Reproduce all of the records below line for line, without altering any character.

┄┄┄┄┄┄┄┄┄┄

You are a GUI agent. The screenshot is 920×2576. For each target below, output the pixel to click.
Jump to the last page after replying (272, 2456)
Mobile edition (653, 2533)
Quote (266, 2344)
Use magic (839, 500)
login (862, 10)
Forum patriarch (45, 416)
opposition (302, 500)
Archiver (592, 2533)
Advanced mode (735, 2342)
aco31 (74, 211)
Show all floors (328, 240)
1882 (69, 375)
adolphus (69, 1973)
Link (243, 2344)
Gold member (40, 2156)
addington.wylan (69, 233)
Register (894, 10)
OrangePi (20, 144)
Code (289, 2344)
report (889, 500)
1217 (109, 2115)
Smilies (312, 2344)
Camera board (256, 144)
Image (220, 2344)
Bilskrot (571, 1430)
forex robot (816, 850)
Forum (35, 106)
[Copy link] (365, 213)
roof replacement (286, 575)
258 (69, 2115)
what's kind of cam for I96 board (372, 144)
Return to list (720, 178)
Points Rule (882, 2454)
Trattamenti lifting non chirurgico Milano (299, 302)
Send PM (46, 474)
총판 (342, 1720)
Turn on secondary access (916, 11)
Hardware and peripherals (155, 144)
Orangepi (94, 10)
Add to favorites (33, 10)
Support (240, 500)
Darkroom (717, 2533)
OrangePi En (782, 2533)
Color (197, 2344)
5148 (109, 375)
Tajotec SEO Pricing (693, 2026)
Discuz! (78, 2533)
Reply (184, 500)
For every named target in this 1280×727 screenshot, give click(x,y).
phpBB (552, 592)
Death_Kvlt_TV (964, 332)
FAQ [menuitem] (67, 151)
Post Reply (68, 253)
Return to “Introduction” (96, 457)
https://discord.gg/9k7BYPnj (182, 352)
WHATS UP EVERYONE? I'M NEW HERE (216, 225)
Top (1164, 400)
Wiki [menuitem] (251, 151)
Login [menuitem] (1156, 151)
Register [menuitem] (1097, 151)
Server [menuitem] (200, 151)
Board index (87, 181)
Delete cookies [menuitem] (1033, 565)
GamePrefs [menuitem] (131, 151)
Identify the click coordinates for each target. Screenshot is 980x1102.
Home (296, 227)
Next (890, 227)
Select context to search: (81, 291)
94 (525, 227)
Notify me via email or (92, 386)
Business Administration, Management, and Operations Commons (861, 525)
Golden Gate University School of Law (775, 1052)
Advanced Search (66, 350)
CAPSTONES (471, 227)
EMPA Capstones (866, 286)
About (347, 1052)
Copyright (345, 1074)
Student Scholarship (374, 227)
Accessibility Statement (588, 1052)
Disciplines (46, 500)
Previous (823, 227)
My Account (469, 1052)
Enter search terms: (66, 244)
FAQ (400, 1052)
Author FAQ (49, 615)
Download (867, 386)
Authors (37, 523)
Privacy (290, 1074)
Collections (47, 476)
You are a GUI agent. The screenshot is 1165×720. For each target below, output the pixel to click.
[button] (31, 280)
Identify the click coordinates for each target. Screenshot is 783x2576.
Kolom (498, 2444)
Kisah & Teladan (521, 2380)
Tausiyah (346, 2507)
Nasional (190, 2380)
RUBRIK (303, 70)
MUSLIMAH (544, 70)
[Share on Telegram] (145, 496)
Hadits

┄┄┄┄┄┄┄┄┄┄

■ **OUTPUT**:
You are a GUI agent. The screenshot is 920×2576. For each target below, output the pixel to click.
Jump to the last page after replying (272, 2456)
Mobile edition (653, 2533)
Quote (266, 2344)
Use magic (839, 500)
login (862, 10)
Forum patriarch (45, 416)
opposition (302, 500)
Archiver (592, 2533)
Advanced mode (735, 2342)
aco31 (74, 211)
Show all floors (328, 240)
1882 (69, 375)
adolphus (69, 1973)
Link (243, 2344)
Gold member (40, 2156)
addington.wylan (69, 233)
Register (894, 10)
OrangePi (20, 144)
Code (289, 2344)
report (889, 500)
1217 (109, 2115)
Smilies (312, 2344)
Camera board (256, 144)
Image (220, 2344)
Bilskrot (571, 1430)
forex robot (816, 850)
Forum (35, 106)
[Copy link] (365, 213)
roof replacement (286, 575)
258 (69, 2115)
what's kind of cam for I96 board (372, 144)
Return to list (720, 178)
Points Rule (882, 2454)
Trattamenti lifting non chirurgico Milano (299, 302)
Send PM (46, 474)
총판 (342, 1720)
Turn on secondary access (916, 11)
Hardware and peripherals (155, 144)
Orangepi (94, 10)
Add to favorites (33, 10)
Support (240, 500)
Darkroom (717, 2533)
OrangePi En (782, 2533)
Color (197, 2344)
5148 (109, 375)
Tajotec SEO Pricing (693, 2026)
Discuz! (78, 2533)
Reply (184, 500)
For every named target in this 1280×727 screenshot, give click(x,y).
phpBB (552, 592)
Death_Kvlt_TV (964, 332)
FAQ [menuitem] (67, 151)
Post Reply (68, 253)
Return to “Introduction” (96, 457)
https://discord.gg/9k7BYPnj (182, 352)
WHATS UP EVERYONE? I'M NEW HERE (216, 225)
Top (1164, 400)
Wiki [menuitem] (251, 151)
Login [menuitem] (1156, 151)
Register [menuitem] (1097, 151)
Server [menuitem] (200, 151)
Board index (87, 181)
Delete cookies [menuitem] (1033, 565)
GamePrefs [menuitem] (131, 151)
Identify the click coordinates for each target. Screenshot is 980x1102.
Home (296, 227)
Next (890, 227)
Select context to search: (81, 291)
94 (525, 227)
Notify me via email or (92, 386)
Business Administration, Management, and Operations Commons (861, 525)
Golden Gate University School of Law (775, 1052)
Advanced Search (66, 350)
CAPSTONES (471, 227)
EMPA Capstones (866, 286)
About (347, 1052)
Copyright (345, 1074)
Student Scholarship (374, 227)
Accessibility Statement (588, 1052)
Disciplines (46, 500)
Previous (823, 227)
My Account (469, 1052)
Enter search terms: (66, 244)
FAQ (400, 1052)
Author FAQ (49, 615)
Download (867, 386)
Authors (37, 523)
Privacy (290, 1074)
Collections (47, 476)
You are a GUI agent. The screenshot is 1165×720. For each target below, output the pixel to click.
[button] (31, 280)
Identify the click coordinates for each target. Screenshot is 783x2576.
Kolom (498, 2444)
Kisah & Teladan (521, 2380)
Tausiyah (346, 2507)
Nasional (190, 2380)
RUBRIK (303, 70)
MUSLIMAH (544, 70)
[Share on Telegram] (145, 496)
Hadits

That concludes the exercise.